==== Input ====

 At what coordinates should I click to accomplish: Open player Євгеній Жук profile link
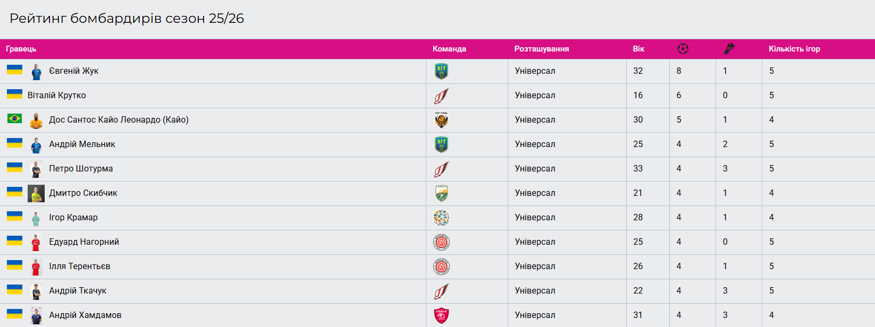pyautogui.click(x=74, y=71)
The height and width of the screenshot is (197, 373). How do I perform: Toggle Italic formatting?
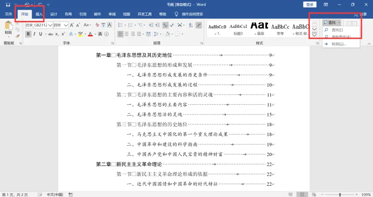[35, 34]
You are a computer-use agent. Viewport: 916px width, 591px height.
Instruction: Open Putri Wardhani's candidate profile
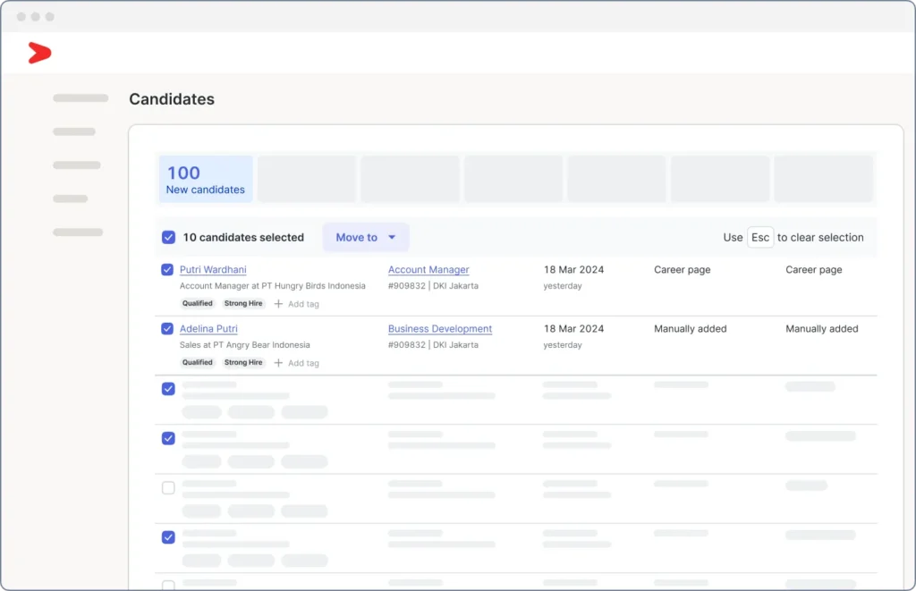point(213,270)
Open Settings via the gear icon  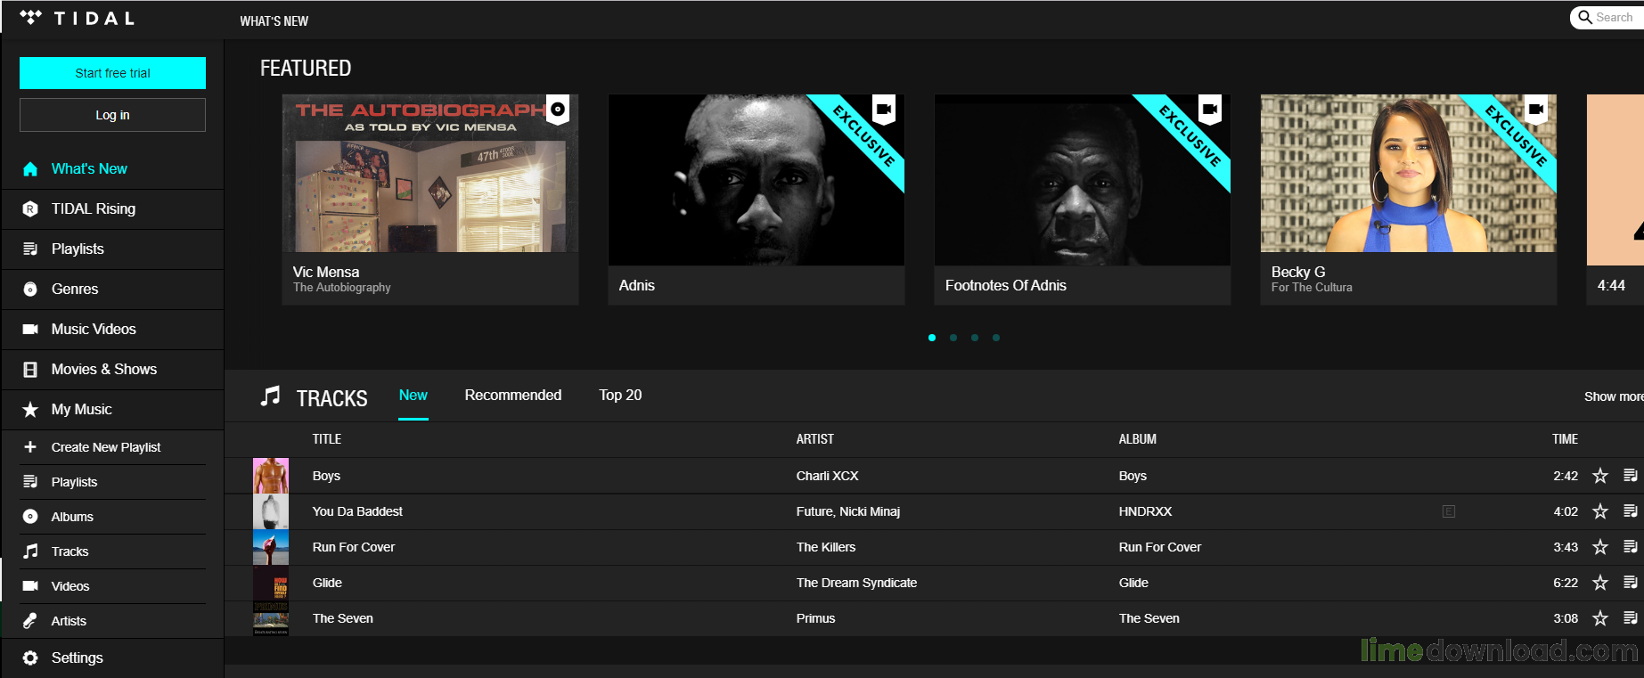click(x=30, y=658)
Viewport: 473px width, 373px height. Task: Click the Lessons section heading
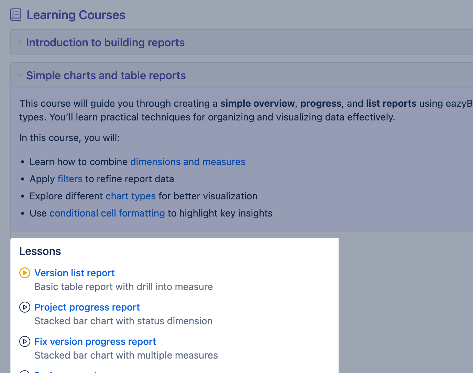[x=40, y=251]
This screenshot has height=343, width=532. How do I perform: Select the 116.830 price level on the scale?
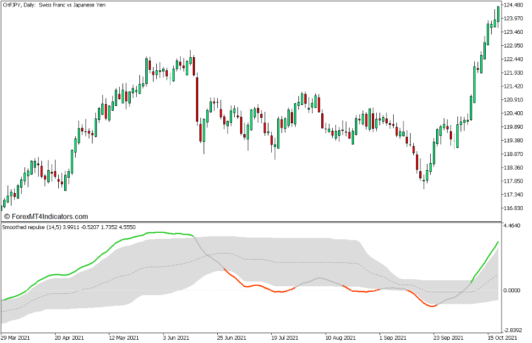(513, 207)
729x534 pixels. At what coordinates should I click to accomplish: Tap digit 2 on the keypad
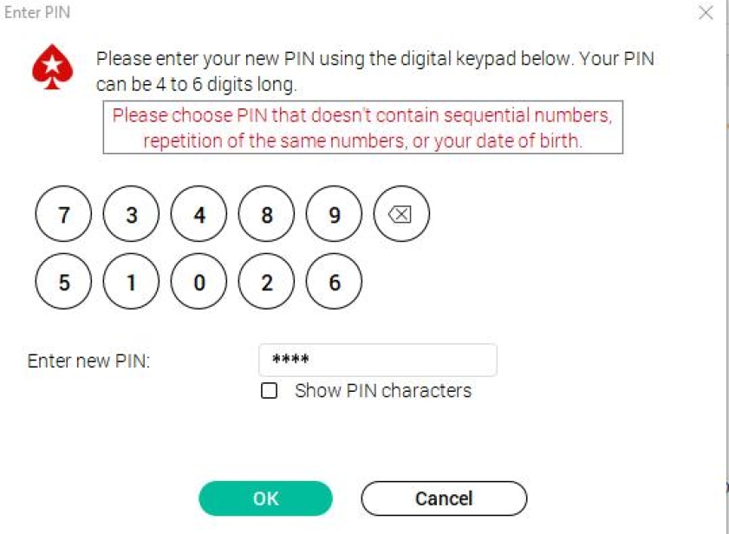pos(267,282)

====

## [How to complete this task]
Please transcribe exactly the lines from the one containing "Viewport: 473px width, 373px" through the last line of the records above, both included, and leave out every picture.

## [Exercise output]
Viewport: 473px width, 373px height. Task: Click the Lessons section heading
[x=40, y=251]
This screenshot has height=343, width=532. How do I perform: Select the 116.830 price level on the scale?
(513, 207)
729x534 pixels. At what coordinates should I click to accomplish: Tap digit 2 on the keypad
pos(267,282)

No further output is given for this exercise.